Sweaty palms, not remembering someone’s name, awkward silences...for many people, making an introduction can be one of the most uncomfortable aspects of etiquette.
When you are in an uncomfortable situation, and you lose your self-confidence, it’s reflected in your posture, facial expressions, and demeanor. To avoid feeling socially awkward, and to present a poised and polished image when making introductions, all you need to remember is precedence…the order in which people are addressed. Here are some basic guidelines to keep in mind:
In both formal and informal social settings, women have precedence over men and older people over younger (as long as they are the same gender). You would say the name of the person that has precedence first…for example:
Formal - "Miss. Green, may I introduce...Mr. White"
Casual - "Susan Smith, this is...Bob Jones"
There are many complex introduction rules such as in business settings where ranking is taken into consideration. Then you have situations dealing with various titles, dignitaries, royalty, etc. but just knowing the basics will get you through most social situations.

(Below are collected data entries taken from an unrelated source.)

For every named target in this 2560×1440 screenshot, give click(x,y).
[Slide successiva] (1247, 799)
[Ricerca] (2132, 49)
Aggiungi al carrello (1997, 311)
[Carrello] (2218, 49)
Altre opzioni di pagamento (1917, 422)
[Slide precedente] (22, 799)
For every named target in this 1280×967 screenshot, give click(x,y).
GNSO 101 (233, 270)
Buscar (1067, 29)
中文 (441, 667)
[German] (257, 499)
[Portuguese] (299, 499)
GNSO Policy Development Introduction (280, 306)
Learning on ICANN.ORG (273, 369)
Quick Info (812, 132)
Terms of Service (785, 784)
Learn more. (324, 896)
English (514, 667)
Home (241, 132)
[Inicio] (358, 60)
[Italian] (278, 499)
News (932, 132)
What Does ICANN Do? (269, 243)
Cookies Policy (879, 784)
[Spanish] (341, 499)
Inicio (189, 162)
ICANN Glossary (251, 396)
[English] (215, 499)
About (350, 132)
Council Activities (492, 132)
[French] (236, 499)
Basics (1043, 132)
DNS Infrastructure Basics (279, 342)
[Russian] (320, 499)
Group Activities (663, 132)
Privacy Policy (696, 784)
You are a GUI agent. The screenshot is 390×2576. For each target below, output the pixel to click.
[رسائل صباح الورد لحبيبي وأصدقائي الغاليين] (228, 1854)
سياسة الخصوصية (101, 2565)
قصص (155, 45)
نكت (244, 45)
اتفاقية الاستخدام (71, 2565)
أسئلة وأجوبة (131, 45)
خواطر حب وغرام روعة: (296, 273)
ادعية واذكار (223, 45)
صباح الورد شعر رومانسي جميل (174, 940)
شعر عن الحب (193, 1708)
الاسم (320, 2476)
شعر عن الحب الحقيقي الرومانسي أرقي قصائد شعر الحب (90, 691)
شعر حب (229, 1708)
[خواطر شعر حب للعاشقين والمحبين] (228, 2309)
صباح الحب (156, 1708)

To help make people comfortable as you make the introduction, include a brief but meaningful piece of information about each of the people to explain their connection. Never qualify a description by saying "my biggest client" or "my dearest friend" because the implication is that the other person holds a lower position in your personal hierarchy. When in doubt, be less personal.
Have you ever been in one of those sticky situations where you are called upon to introduce two people, but you can only remember the name of one of them? Introduce the person you know by their full name and then pause for the other to introduce themselves. This works in more cases. If you get not response simply say – I am sorry I have forgotten your name.
The most important point about introductions is to make them. If given a choice, most people would prefer you to make the introduction incorrectly, even if you forgot their name, rather than stand there unacknowledged and disregarded.